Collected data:
=== Begin Enclosure ===
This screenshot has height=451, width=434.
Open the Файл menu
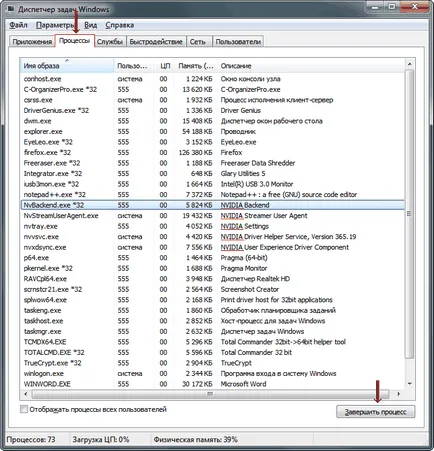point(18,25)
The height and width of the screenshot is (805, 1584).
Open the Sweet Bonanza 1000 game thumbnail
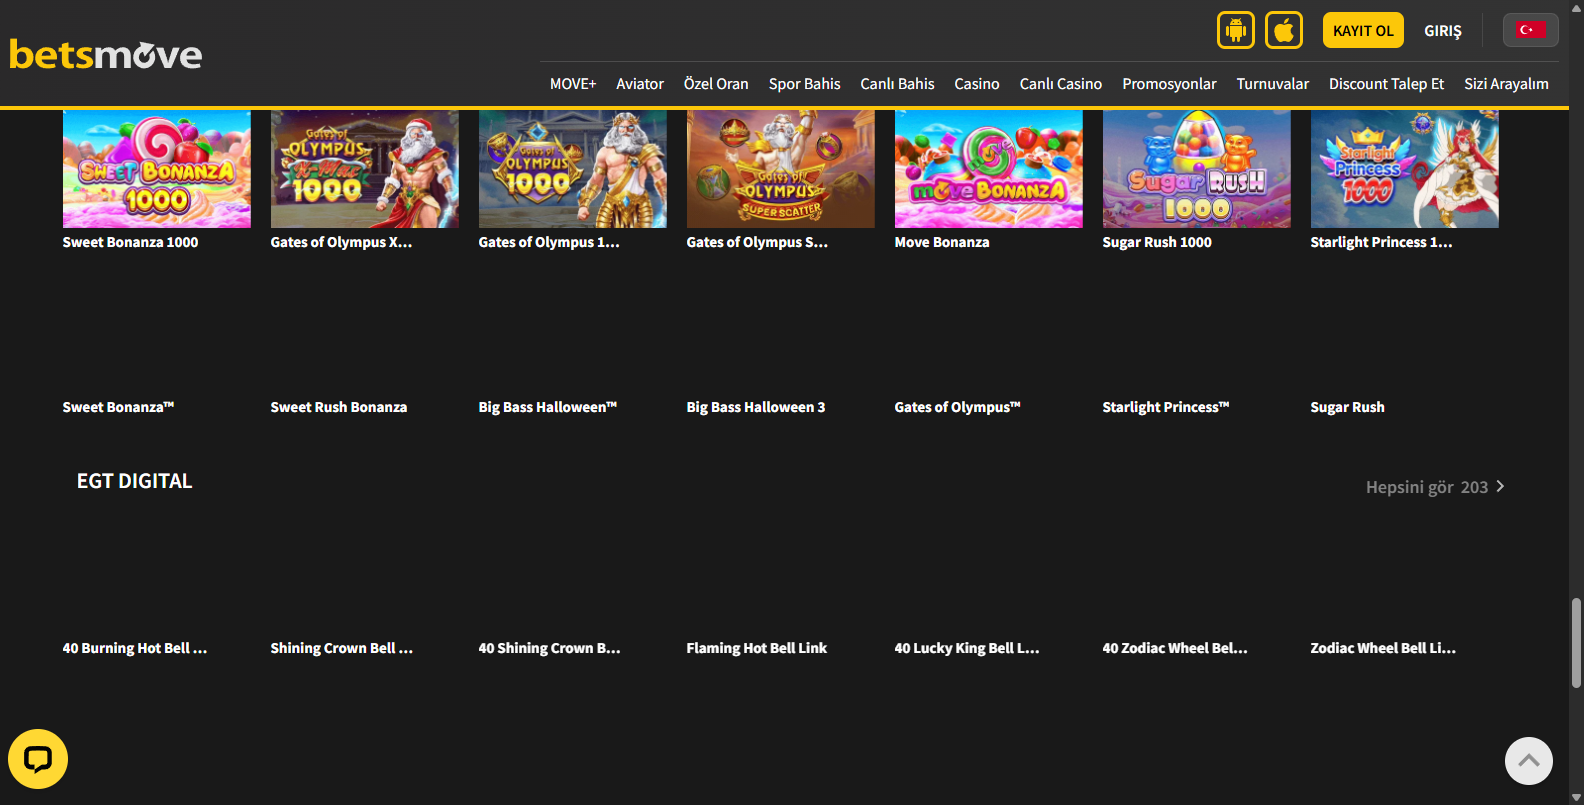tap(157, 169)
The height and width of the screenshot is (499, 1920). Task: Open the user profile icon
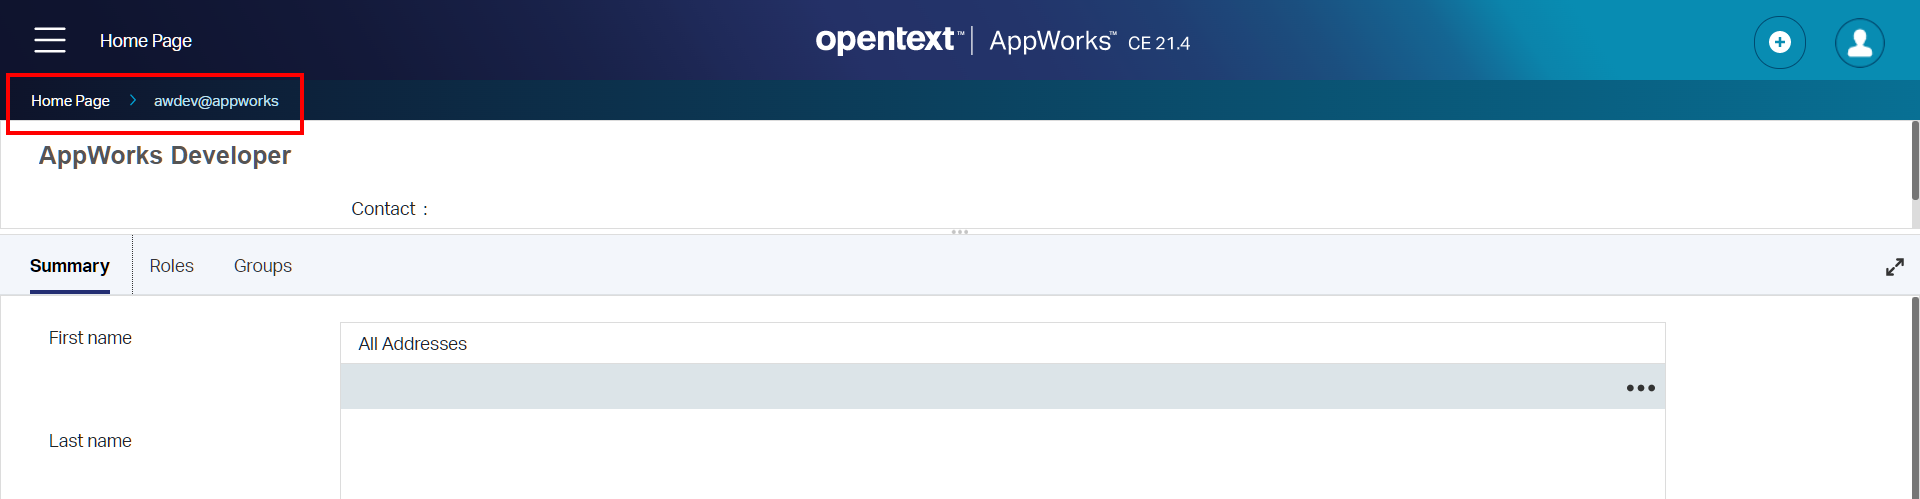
=== End Enclosure ===
- _Task goal_
Each line above where the word "width" occurs should be returned in full.

- _Solved problem_
This screenshot has height=451, width=434.
The height and width of the screenshot is (805, 1584).
The height and width of the screenshot is (499, 1920). Task: Open the user profile icon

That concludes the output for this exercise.